Morgan Stanley, reporting a 24-per-cent decline in second-quarter revenue, is the latest bank to sound gloomy notes about the economy. Banks have had to cope with companies’ reluctance to issue debt and equity, the European debt crisis, and slow stock and bond trading.
But Morgan Stanley also has had its own difficulties, including the threat of a debt rating downgrade, which clobbered its bond-trading business during the second quarter. The bank also faced broad criticism for its handling of the Facebook initial public offering: The shares sank 27 per cent on their first day of trading.
Moody’s Investors Service downgraded the bank less than many investors had feared, and Morgan Stanley’s bond trading business has picked up in the third quarter, but economic headwinds still make the financial services sector difficult, Chief Financial Officer Ruth Porat said in an interview.
Revenue in all three of Morgan Stanley’s main businesses – investment banking, wealth management and asset management – dropped in the second quarter.
The bank’s bond trading business, which typically contributes about a fifth of Morgan Stanley’s revenue, saw a 60-per-cent decline, excluding accounting adjustments, posting revenue of $770-million (U.S.).

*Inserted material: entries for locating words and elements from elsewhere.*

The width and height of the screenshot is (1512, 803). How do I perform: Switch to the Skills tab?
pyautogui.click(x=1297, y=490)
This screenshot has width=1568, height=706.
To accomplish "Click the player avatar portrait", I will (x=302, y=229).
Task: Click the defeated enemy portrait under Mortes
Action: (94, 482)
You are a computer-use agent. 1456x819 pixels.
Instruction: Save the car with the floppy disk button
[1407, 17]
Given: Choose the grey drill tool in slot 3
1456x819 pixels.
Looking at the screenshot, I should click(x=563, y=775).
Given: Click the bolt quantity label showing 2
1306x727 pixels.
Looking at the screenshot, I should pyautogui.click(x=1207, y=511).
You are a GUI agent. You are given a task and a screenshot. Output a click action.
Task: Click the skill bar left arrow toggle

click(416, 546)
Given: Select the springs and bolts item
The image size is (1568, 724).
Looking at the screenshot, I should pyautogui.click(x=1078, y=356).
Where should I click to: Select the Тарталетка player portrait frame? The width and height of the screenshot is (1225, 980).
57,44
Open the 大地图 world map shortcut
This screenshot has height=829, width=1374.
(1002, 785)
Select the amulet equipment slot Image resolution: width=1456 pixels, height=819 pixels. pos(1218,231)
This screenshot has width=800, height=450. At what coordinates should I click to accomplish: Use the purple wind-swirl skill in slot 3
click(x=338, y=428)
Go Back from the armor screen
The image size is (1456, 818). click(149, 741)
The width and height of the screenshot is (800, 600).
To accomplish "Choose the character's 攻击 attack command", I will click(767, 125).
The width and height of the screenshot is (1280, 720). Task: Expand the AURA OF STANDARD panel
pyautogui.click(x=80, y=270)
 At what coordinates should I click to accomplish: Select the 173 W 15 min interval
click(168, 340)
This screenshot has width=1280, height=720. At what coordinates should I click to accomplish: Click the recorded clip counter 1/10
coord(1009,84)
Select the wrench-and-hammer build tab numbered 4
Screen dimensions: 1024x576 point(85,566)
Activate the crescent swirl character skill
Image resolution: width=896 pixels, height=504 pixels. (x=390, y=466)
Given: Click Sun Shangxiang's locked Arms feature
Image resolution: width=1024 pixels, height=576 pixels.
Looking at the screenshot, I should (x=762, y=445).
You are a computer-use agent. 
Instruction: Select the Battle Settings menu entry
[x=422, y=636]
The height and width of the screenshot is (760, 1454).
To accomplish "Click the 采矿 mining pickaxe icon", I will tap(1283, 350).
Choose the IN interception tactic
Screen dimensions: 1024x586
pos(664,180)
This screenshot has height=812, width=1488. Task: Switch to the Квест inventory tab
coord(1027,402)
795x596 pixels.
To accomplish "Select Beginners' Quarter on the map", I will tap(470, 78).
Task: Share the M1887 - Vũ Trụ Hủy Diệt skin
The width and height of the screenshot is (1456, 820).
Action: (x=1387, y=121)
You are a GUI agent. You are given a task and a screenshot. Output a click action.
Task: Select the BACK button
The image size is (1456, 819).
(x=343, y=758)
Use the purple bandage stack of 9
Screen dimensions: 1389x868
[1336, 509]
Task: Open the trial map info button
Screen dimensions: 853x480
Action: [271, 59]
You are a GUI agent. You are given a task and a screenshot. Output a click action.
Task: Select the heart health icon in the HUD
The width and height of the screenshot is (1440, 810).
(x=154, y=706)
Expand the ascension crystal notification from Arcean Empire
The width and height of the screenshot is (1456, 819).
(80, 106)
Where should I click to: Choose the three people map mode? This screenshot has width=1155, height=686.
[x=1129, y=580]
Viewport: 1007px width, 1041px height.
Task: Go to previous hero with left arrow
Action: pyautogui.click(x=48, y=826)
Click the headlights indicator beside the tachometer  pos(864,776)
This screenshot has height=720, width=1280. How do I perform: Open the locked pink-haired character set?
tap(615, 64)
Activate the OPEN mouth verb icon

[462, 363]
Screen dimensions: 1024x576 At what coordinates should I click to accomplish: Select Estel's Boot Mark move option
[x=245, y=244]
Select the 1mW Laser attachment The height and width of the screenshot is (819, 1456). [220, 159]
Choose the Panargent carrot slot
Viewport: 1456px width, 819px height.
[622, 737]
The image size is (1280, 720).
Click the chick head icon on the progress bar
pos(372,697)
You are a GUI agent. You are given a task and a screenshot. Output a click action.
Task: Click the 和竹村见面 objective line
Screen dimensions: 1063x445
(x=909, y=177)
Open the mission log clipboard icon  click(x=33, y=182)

Morgan Stanley reported second-quarter earnings that generally beat what many analysts had expected, but the bank’s gloomy outlook weighed on its stock. The shares were down 4.4 per cent to $13.37 in late-morning trading.
The bank posted a profit of $564-million, or 29 cents per share, compared with a loss of $558-million, or 38 cents per share, a year earlier. Morgan Stanley also lost money in the first quarter.
For much of the second quarter, investors fretted about whether Moody’s would downgrade Morgan Stanley by three notches, which would leave the bank’s rating just two steps above “junk” status. In the bond trading business, clients are often reluctant to work with counterparties that seem less than rock-solid.
The downgrade came in late June and was not as bad as many investors had feared – the bank’s main rating was cut to “Baa1,” three steps above junk.
But for the second quarter the damage was done. Bond trading is a particularly important area for Morgan Stanley, and the business has lagged rivals for years. The threat of a downgrade in the second quarter did not help the bank’s efforts to rebuild the group, Ms. Porat told Reuters.
“We spent a lot of time with clients and counterparties addressing questions they might have – and that’s time that otherwise would have been spent focusing on getting new business,” she said.
“As the quarter wore on, in particular as Moody’s extended the timeline for making its decision, it really just put more weight on the whole situation. Clients seemed to take this wait-and-see approach.”
The bank has had to post $3.7-billion of collateral since the downgrade, but business has improved and the pace of collateral calls has slowed since late June, Ms. Porat said in an interview. In July, the bank has had to post just $800-million more collateral.
“We’re certainly seeing that the weight of that Moody’s decision has lifted,” she said.
Overall second-quarter revenue fell 24 per cent to $6.95-billion. The total included a $350-million gain from changes in the value of Morgan Stanley’s debt relative to Treasuries, known as a debt valuation adjustment, or DVA.
Revenue from other businesses also fell amid weak trading and dealmaking, but not as sharply as fixed-income trading. Merger advisory revenue was down 51 per cent to $263-million, and equity and debt underwriting revenue dropped 34 per cent to $621-million. Equity trading excluding DVA fell 36 per cent, to $1.1-billion.
The 2011 second-quarter results included a charge linked to the bank’s conversion of preferred stock owned by Japan’s Mitsubishi UFJ Financial Group into common stock.